Transfection and Overexpression of Target Genes.

To overexpress AaMet in Aag-2 cells, the AaMet construct reported previously was used (21). Full-length AaHDAC3 and AaSMRTER cDNAs were cloned into the pIEx-4 vector and used for transfection. Aag-2 cells were transfected with 500 ng of pIEx-4 vector containing the gene of interest or empty pIEx-4 vector (control) using the Cellfectin II transfection reagent. At 48 h after transfection, the cells were exposed to DMSO or 10 µM of JH III or 20E for an additional 3 h. Total RNA was isolated from these cells used to quantify mRNA levels of target genes. Three independent experiments were performed, and each experiment included four biological replicates.

Preparation of Whole-Insect Longitudinal Sections and TUNEL Assay.

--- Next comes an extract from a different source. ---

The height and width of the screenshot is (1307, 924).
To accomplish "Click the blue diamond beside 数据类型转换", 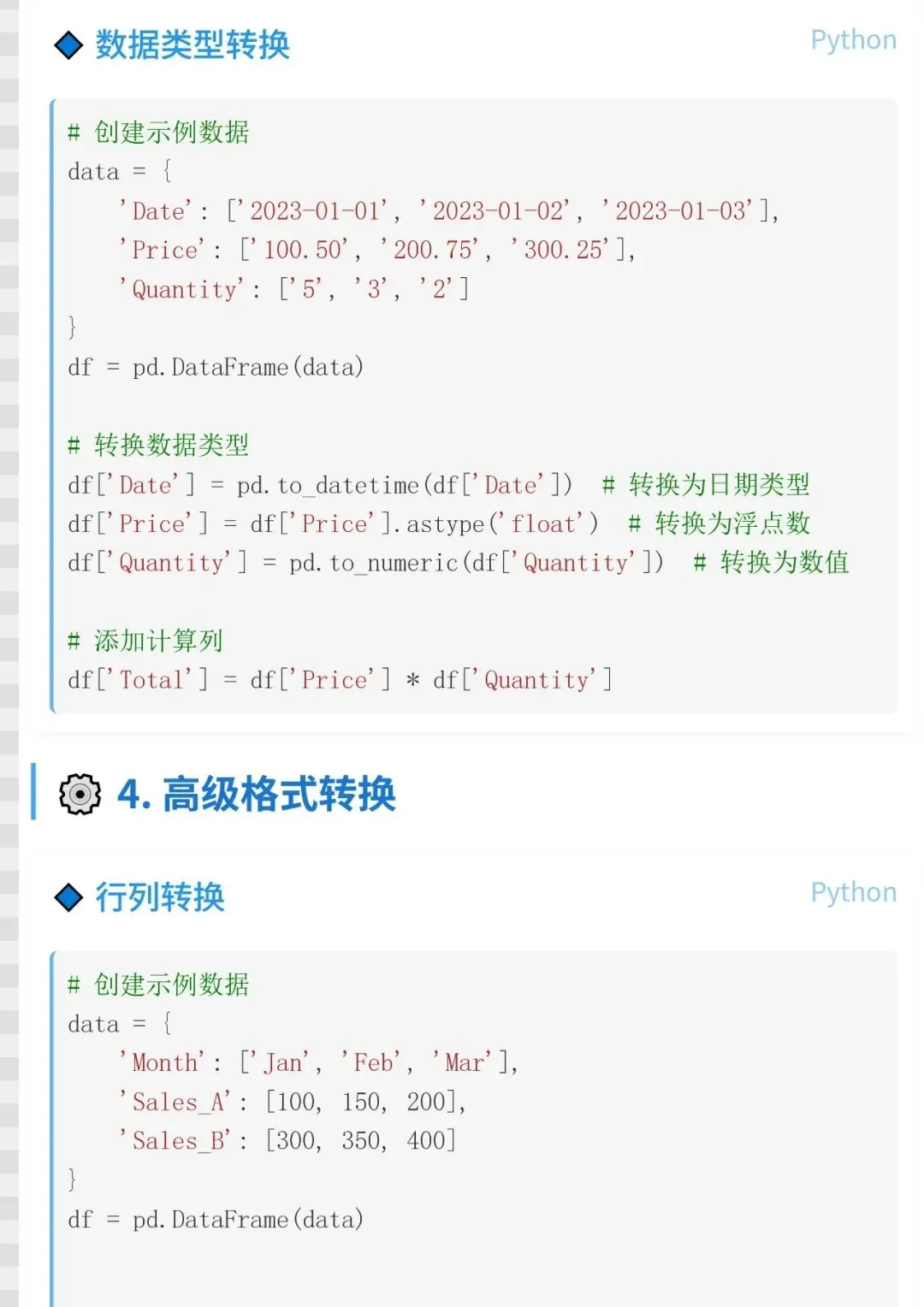I will click(68, 44).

TUNEL assays were performed on whole-insect longitudinal sections as described previously (38). Briefly, alimentary canals were dissected from larvae that fed on dsHDAC3- or dsmalE-nanoformulated diet, then washed with 1× phosphate-buffered saline (PBS) and fixed in 4% paraformaldehyde overnight at 4° C. After fixation, the tissues were washed with 1× PBS twice, then dehydrated using a series of grades of ethanol (25%, 50%, 75%, 95%, and 100% in 1× PBS) and infiltrated through a series of grades of xylene (25%, 50%, 75%, 95%, and 100% in ethanol) and embedded in Paraplast Plus at 56° C. Longitudinal sections 4 μM thick were cut using a microtome (Leica RM 2135, Germany) and mounted on a glass slide. The sections were deparaffinized by incubating glass slides at 60° C for 1 h, followed by rehydration using a series of grades of xylene and ethanol. Then the sections were incubated in 0.3% Triton X-100 in 0.1% sodium citrate buffer for 10 min and washed with 1× PBS twice and used to perform TUNEL assay using the In Situ Cell Death Detection Kit, Fluorescein (Roche) by following manufacturer’s instructions. Sections were exposed to the TUNEL reaction mixture (30 µl/slide) for 60 mins at 37° C, then washed with 1× PBS and mounted using DAPI nuclear-staining reagent. The sections were examined under the Leica TCS SP8 DLS (Digital LightSheet) confocal microscope. The mean fluorescence intensities for control and treated samples were determined by following the method described by Shihan et al. (51).

Statistical Analysis of Data.

One-way ANOVA was used for all statistical analysis unless otherwise stated. P < 0.05 was considered significant.